Friday, May 1, 2009

SLUMDOG SCHOOL



So yesterday we went and visited an incredible school in Nima (a very poor town outside of Accra). The first thing everyone said when we got off the bus and began walking down the narrow winding alley to the school was that we had just stepped onto the Ghanaian set of Slumdog Millionaire (an incredible movie which you all should see). There was no space between houses, few of which had doors or windows. We saw children bathing in medium size bowls out in the open, and the smell of sewage was rampant. Yet we met the most friendly people in the midst of such economic depression. Little children would run up from nowhere and hug us, and adults would wave and laugh at the excitement of the children.
When we got to the school we were welcomed by the children singing multiple songs in English
and French (the school teaches both English and French because the area is full of many
immigrants from neighboring Francophone countries). Some children even performed poems for us. They were all so cute! The principal told us that the
school was founded by his father. His father was an illiterate man, who worked extremely hard at his job and relied on a literate friend to help
him at the bank when
receiving money for his pay
check. One day his friend was sick so he relied on
a stranger. When the stranger gave him his money he told him to give some back that the bank had given him too much. The stranger said no this is what you are supposed to receive. The principal's father quickly realized that his friend
had always been stealing some of his paycheck. He realized that everyone needs to be literate, so he kicked out the tenants of some houses he owned and converted them into a school. The current principal (who went to
his father's school) now speaks over seven languages, and is extremely smart! Despite the school's incredible story and its great works it structurally at least is not up to
Western standards.
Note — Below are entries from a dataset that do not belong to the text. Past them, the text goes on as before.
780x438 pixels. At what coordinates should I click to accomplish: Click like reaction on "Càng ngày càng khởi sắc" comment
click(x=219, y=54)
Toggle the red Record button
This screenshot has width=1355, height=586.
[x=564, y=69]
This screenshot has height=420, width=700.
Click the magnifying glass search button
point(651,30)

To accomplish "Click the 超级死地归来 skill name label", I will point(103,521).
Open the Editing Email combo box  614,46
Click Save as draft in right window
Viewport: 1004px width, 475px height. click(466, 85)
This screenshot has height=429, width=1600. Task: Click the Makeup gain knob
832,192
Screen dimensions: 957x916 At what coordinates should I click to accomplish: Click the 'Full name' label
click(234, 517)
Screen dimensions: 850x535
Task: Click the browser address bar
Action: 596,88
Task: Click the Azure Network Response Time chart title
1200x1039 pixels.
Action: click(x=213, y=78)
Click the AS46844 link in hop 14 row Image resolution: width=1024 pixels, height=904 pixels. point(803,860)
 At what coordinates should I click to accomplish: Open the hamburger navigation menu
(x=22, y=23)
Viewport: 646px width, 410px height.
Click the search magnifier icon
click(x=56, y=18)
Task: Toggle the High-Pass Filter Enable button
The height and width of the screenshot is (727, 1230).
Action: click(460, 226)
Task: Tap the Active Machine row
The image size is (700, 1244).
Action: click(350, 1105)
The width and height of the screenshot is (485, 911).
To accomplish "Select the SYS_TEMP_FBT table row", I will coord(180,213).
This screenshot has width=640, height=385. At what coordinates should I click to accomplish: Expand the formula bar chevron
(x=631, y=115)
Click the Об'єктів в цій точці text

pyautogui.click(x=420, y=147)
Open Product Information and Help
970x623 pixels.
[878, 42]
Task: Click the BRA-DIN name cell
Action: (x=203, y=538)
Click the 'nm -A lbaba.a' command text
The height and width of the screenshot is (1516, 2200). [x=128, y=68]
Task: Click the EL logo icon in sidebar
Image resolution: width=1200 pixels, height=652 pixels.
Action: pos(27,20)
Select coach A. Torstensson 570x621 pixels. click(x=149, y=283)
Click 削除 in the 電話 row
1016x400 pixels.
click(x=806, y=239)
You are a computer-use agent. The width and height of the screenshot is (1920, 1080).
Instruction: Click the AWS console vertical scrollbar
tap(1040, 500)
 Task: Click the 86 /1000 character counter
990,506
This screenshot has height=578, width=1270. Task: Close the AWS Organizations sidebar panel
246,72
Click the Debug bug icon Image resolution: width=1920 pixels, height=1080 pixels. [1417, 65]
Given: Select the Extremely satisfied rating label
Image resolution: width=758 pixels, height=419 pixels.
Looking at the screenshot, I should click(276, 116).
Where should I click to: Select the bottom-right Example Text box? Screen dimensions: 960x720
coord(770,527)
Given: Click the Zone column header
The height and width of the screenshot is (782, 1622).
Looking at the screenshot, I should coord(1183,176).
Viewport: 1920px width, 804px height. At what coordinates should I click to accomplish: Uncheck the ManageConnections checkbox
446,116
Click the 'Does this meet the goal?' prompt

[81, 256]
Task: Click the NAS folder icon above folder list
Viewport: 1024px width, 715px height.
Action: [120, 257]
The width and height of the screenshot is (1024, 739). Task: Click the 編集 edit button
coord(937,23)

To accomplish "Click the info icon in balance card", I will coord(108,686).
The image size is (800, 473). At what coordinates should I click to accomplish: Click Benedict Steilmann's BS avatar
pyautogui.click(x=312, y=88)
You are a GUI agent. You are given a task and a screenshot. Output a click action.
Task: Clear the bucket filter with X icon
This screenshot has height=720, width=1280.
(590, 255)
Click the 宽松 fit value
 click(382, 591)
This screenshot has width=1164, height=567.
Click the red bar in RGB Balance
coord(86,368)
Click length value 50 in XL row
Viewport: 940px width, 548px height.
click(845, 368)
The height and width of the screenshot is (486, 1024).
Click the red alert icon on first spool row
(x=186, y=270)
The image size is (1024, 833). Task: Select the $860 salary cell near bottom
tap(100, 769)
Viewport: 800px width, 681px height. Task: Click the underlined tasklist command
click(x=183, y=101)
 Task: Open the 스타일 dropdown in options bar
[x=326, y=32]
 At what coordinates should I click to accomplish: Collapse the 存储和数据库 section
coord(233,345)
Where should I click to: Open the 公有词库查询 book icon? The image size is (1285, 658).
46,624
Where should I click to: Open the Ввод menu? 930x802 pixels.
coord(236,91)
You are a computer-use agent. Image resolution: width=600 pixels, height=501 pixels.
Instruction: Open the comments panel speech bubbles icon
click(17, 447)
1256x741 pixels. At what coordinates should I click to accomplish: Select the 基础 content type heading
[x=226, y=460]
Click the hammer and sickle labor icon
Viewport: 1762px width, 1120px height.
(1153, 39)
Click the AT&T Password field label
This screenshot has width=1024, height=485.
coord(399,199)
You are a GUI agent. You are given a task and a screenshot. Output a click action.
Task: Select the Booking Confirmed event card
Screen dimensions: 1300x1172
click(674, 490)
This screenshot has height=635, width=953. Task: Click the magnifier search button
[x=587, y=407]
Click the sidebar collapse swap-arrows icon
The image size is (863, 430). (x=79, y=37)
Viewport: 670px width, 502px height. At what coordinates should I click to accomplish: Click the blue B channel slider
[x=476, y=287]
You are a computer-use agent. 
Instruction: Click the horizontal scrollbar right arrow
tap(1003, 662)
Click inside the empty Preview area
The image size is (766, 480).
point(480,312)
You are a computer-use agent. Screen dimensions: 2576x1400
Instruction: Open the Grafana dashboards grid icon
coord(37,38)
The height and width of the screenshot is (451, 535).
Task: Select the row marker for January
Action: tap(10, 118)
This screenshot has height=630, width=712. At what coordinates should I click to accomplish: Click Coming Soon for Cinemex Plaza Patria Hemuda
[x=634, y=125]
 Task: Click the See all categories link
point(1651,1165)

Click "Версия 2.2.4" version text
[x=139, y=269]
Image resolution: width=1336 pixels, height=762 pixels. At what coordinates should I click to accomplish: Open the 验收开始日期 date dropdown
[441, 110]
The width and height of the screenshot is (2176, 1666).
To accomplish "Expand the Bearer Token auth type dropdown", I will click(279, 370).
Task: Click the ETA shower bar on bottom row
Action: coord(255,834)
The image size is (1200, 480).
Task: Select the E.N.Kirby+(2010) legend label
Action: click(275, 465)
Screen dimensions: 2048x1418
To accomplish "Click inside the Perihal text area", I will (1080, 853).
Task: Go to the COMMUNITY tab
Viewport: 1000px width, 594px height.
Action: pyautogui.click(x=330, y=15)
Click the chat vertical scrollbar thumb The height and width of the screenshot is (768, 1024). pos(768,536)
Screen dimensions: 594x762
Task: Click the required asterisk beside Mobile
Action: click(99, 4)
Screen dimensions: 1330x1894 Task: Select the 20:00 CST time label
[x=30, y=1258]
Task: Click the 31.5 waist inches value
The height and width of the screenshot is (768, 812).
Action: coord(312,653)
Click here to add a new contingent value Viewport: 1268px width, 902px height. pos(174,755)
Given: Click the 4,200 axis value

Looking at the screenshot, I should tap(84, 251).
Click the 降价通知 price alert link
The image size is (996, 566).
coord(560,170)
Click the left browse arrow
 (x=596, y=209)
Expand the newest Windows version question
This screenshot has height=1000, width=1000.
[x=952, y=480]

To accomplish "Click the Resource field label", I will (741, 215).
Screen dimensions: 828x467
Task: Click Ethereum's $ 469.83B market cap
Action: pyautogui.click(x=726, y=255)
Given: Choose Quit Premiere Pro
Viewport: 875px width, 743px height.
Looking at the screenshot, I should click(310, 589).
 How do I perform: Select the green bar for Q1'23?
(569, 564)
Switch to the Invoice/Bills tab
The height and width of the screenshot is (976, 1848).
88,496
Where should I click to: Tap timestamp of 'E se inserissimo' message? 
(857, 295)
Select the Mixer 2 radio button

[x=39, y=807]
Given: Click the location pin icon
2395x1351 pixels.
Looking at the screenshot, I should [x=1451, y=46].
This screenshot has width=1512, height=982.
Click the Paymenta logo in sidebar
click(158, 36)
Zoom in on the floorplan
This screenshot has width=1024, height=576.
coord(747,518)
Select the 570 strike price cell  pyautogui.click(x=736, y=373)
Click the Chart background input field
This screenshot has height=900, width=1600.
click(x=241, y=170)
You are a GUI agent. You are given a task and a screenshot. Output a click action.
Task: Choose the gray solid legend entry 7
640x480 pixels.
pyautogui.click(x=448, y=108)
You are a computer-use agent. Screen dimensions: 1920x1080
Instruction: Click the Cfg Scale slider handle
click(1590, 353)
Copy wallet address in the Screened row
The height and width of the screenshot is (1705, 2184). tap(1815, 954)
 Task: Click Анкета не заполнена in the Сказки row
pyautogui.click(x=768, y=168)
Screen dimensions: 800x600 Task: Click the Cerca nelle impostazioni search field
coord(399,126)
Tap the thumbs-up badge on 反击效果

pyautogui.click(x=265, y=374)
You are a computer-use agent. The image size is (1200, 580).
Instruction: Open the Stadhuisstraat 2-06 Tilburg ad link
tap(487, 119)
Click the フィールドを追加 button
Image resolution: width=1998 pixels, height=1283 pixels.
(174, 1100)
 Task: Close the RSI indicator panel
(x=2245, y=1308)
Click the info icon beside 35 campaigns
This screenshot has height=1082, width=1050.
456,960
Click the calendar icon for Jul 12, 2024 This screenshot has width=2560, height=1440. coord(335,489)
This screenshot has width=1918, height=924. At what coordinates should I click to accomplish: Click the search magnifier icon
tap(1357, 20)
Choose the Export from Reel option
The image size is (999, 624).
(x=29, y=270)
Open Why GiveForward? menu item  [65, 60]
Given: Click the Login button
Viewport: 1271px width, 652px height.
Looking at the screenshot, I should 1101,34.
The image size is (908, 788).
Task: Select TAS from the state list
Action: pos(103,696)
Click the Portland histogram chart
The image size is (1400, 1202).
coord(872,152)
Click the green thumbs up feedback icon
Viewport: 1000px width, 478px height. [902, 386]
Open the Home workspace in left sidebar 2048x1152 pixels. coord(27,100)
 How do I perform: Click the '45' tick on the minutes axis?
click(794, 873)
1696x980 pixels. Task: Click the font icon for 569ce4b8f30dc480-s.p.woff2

At one point during our visit I REALLY had to go to the bathroom, when I asked one of the teachers where the bathroom was they pointed to a small shack that had a large cup, and a drain at one corner of the tile
floor-I am extremely happy with my homestay's living conditions now. After the children sang their songs and said their poems we gave them school supplies we had as a group brought from the US (and I also brought a soccer ball).

We had a little time to speak to the children. They got REALLY excited about having their picture taken and taking pictures (you can see the results, the pictures posted [other than those of the environment and the kids in the classroom] are those taken by the kids with my camera).